PASSAGE DONNÉ:

★ ★ ★ ★

Or, comme je l’ai décortiqué dans mes textes précédents, cette réalité-là n’est que le reflet de ma pensée au moment où je transcris, sans distinction de ce qui serait réel, virtuel et imaginaire. En outre, il peut y avoir une intention, un message, un objectif dont je n’ai pas forcément conscience. D’ailleurs, selon que j’énonce à voix haute, que j’écrive ici ou en privé, ou encore pour moi seul, je ne dirais pas exactement la même chose : la "réalité" varie selon la représentation que j'ai de mon interlocuteur. Le décalage vient de la présence ou, au contraire, absence de l’autre et de mes projections sur lui, sur elle. Depuis longtemps j'ai remarqué que je me sentais plus libre de m’exprimer par écrit, donc « plus vrai », alors que cette authenticité n'est qu'artificielle. Simple distorsion due à la privation des interactions réelles et directes du sensoriel et de l'émotionnel. Or on sait l’influence considérable qu’elles peuvent avoir dans la communication. La présence réelle de l'autre influe donc grandement sur ce que je suis... réellement. Un peu comme quand on imagine à l'avance ce qu'on va être face à une situation et qu'on découvre après coup avoir été tout autre !
Pour moi c’est principalement sur ce point que l’expression intimiste-relationnelle sur internet se distingue du réel et « fausse » la réalité. Il y a un décalage. Une sorte de dédoublement de personnalité. Quand il s'agit d'identité, de conscience de soi, ça peut devenir troublant... Qui suis-je vraiment ?! Je peux me découvrir différent de ce que je croyais, tant dans un sens "positif" que "négatif". Outil de conscientisation de soi, donc, mais à utiliser avec précautions. Depuis que j’ai pris conscience des risques insidieux de ce mécanisme j'ai réduit la fréquence de mes interventions dans ce registre. J'évite les tentatives auto-analytiques...

★ ★ ★ ★

MATÉRIEL FOURNI:
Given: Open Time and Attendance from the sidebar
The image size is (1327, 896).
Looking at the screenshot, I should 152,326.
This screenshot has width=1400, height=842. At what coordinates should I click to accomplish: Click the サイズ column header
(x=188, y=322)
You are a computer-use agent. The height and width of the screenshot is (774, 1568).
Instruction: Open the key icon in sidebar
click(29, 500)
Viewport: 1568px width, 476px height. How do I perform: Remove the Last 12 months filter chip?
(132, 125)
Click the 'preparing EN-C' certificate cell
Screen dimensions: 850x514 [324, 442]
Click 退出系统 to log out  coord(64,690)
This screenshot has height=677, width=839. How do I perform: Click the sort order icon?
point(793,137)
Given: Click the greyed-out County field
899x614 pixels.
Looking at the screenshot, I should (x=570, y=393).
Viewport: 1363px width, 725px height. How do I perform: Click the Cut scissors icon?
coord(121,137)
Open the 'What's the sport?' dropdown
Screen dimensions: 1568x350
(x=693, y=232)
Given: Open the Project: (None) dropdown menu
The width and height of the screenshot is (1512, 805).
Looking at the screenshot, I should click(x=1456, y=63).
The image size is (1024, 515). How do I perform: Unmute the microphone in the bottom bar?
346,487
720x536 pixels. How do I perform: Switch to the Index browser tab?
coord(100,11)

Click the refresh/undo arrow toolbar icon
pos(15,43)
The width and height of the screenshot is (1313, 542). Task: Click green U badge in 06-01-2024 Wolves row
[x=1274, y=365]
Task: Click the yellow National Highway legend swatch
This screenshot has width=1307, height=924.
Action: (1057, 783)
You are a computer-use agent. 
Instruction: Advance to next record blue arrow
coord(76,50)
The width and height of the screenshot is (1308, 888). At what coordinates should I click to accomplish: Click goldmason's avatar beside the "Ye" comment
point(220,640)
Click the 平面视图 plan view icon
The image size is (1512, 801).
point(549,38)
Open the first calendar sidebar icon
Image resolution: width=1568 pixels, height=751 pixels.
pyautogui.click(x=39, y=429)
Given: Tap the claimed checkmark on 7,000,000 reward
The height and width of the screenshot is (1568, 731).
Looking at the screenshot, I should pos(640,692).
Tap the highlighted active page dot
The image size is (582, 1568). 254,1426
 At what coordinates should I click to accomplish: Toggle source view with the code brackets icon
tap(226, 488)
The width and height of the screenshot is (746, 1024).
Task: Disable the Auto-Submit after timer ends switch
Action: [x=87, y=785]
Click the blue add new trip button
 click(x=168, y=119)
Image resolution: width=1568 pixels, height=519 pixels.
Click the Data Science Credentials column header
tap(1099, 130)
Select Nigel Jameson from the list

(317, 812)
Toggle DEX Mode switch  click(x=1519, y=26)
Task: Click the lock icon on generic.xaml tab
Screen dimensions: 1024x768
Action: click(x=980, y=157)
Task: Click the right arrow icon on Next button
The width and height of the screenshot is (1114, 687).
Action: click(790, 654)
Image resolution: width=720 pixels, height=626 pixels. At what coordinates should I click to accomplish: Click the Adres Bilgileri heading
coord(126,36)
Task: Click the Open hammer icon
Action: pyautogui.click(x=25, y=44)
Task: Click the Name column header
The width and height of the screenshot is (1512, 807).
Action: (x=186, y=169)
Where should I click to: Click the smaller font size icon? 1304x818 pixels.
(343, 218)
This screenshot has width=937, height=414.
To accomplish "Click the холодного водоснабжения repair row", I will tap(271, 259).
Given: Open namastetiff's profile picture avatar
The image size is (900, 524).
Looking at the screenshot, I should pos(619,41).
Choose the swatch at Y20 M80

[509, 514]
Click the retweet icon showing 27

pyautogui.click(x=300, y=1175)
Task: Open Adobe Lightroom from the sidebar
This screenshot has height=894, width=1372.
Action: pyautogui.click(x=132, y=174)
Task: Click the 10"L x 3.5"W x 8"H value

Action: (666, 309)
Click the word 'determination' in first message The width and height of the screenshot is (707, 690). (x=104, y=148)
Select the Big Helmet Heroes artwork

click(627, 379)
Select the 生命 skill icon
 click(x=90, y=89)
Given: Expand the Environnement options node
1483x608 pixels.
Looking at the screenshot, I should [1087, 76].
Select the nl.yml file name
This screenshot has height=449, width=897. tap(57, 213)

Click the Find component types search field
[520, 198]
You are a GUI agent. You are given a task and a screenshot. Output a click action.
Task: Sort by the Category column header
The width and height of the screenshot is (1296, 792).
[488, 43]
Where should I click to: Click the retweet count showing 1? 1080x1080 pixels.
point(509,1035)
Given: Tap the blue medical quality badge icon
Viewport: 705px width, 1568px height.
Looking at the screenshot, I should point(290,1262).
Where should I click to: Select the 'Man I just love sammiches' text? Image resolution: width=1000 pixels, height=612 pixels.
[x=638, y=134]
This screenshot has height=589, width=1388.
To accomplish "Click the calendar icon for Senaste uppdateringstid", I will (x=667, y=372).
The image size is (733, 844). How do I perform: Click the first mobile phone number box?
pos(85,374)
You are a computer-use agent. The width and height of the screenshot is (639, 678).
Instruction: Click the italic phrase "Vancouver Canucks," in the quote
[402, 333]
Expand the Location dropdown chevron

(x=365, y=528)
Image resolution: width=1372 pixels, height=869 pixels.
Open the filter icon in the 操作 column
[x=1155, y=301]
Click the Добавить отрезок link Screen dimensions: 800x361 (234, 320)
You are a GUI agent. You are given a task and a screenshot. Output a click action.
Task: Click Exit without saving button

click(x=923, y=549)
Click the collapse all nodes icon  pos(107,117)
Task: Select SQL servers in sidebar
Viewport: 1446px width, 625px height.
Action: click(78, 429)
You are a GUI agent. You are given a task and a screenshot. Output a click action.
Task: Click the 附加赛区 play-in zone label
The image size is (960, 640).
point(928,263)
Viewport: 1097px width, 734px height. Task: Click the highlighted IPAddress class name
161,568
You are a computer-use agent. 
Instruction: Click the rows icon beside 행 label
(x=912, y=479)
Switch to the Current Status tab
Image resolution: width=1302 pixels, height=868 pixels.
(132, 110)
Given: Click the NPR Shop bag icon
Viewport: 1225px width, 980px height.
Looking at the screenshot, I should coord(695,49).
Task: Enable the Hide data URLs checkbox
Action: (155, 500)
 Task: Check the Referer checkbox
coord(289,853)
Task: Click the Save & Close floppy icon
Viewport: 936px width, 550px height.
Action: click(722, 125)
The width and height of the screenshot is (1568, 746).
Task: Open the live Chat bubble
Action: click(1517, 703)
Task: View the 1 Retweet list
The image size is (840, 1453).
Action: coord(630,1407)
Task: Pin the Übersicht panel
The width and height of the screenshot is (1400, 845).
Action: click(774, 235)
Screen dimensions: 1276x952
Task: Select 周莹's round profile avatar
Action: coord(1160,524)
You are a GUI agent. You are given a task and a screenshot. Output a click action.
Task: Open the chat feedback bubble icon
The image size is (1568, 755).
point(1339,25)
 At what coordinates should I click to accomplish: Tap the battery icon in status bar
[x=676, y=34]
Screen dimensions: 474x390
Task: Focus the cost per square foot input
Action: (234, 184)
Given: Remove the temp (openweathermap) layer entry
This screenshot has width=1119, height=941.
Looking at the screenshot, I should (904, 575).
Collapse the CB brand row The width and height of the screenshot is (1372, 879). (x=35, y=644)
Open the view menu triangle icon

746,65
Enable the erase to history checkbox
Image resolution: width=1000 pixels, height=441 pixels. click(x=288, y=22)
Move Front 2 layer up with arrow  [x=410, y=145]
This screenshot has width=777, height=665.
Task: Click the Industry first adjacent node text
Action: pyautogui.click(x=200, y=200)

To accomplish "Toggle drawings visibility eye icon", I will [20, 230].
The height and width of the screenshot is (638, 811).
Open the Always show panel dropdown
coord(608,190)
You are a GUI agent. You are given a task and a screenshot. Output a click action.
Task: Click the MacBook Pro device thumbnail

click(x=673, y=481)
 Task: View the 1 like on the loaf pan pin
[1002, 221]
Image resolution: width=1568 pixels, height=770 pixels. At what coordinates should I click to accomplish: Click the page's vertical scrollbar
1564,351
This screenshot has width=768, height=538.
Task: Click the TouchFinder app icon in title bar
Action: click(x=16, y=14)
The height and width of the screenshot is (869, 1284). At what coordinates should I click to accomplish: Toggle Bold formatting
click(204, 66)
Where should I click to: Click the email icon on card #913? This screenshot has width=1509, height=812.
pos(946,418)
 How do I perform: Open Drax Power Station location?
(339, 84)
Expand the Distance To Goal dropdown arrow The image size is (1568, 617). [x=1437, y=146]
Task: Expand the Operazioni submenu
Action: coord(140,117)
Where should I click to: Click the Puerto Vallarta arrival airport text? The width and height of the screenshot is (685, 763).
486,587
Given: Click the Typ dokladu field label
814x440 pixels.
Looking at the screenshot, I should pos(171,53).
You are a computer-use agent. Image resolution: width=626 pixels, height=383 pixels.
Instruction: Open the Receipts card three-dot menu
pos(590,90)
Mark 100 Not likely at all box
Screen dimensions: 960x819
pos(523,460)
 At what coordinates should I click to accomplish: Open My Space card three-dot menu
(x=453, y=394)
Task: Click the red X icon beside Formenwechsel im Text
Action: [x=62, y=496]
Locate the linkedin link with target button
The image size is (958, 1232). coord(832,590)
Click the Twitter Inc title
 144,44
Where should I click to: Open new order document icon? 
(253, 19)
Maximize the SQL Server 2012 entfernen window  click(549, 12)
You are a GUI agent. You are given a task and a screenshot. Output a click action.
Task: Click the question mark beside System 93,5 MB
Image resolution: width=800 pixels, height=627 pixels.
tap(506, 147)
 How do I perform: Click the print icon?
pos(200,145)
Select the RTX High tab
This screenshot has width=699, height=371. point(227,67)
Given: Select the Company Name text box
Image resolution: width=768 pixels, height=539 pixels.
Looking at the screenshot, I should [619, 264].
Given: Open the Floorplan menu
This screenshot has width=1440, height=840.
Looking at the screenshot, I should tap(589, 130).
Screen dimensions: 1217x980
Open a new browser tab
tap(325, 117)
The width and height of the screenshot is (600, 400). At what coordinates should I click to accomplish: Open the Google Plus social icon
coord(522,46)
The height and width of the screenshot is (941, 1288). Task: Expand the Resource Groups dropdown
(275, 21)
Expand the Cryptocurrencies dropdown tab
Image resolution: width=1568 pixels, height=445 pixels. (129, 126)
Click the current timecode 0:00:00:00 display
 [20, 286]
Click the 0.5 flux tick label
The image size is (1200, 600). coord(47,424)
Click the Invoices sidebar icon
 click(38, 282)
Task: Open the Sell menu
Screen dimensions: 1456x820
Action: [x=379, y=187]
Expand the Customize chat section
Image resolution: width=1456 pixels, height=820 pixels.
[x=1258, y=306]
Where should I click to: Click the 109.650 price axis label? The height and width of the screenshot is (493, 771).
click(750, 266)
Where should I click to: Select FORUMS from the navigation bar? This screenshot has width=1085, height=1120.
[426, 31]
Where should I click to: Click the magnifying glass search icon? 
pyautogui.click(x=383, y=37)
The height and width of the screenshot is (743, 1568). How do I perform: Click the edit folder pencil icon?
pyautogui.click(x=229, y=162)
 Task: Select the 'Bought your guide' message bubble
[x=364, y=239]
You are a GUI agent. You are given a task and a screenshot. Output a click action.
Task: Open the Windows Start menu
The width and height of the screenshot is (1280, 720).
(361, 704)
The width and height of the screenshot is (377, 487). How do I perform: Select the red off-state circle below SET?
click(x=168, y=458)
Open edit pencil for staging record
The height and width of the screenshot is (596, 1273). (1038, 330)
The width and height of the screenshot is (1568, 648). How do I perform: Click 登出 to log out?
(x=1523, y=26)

★ ★ ★ ★

LISTE DES TÂCHES:
**A.** Répondez à ces questions sur le texte consacré à l'expression intime en ligne :
(i) Sous quelle forme d'expression l'auteur dit-il se sentir « plus vrai » ?
(ii) De quoi dépend la variation de la « réalité », d'après le texte ?
(iii) Qu'est-ce qui a été réduit après la prise de conscience des risques du mécanisme décrit ?
**B.** Prolongez le texte consacré à l'expression intime en ligne à partir de sa dernière phrase.

RÉSULTATS FINAUX:
**A.**
(i) Par écrit.
(ii) De la représentation que l'auteur se fait de son interlocuteur.
(iii) La fréquence de ses interventions dans le registre intimiste-relationnel sur internet.

**B.**
Mais je m'interroge... Si une certaine confusion existe dans la communication distante, qu'en est-il de la communication directe ? Jusqu'à quel point le contact réel m'en met à l'abri ? Il y a toujours une part de réalité dans ce que je révèle de moi : je décris ce que je suis habituellement, du moins selon la conscience que j’en ai, validée par le regard des autres. Mais il y a aussi une part virtuelle, qui se manifeste sous une forme inconsciemment persuasive : je cherche à être perçu conformément à la représentation que j’ai de moi. Même si je sens confusément que je ne suis pas toujours, ou pas autant, ou pas encore conforme à l’image que j'ai envie de montrer. Il y a enfin une part imaginaire (fantasmée), auto-conditionnante, plus ou moins inconsciente : j’aimerais bien être comme ça (ou ne pas l’être), je fais ce que je peux pour y parvenir, et peut-être qu’en me le répétant et en l’affirmant devant autrui ça m’aidera à le devenir plus rapidement !
Dans ces trois composantes le « je suis » correspond en fait à un « je crois que je suis », qui peut être démarche authentique (recherche de soi), déni (refus d’acceptation de soi), ou conformisme (par rapport à des injonctions parentales enkystées en soi, par exemple). Il peut aussi y avoir du « j’ai envie qu’on croie que je suis… », voire « j’ai envie de croire que je suis… » (pas forcément dans un sens favorable...). Ce ne serait alors pas tromperie délibérée, mais plutôt manipulation inconsciente des autres et de soi. Un « je » virtuel, selon le sens que je donne à ce mot : un « je » potentiel, ou imaginaire. Ce que je serais... si j'osais l'être. Ce « moi virtuel » peut m’aider à construire mon identité, mais il peut aussi me maintenir dans l’illusion, me leurrer sur ce que je suis vraiment...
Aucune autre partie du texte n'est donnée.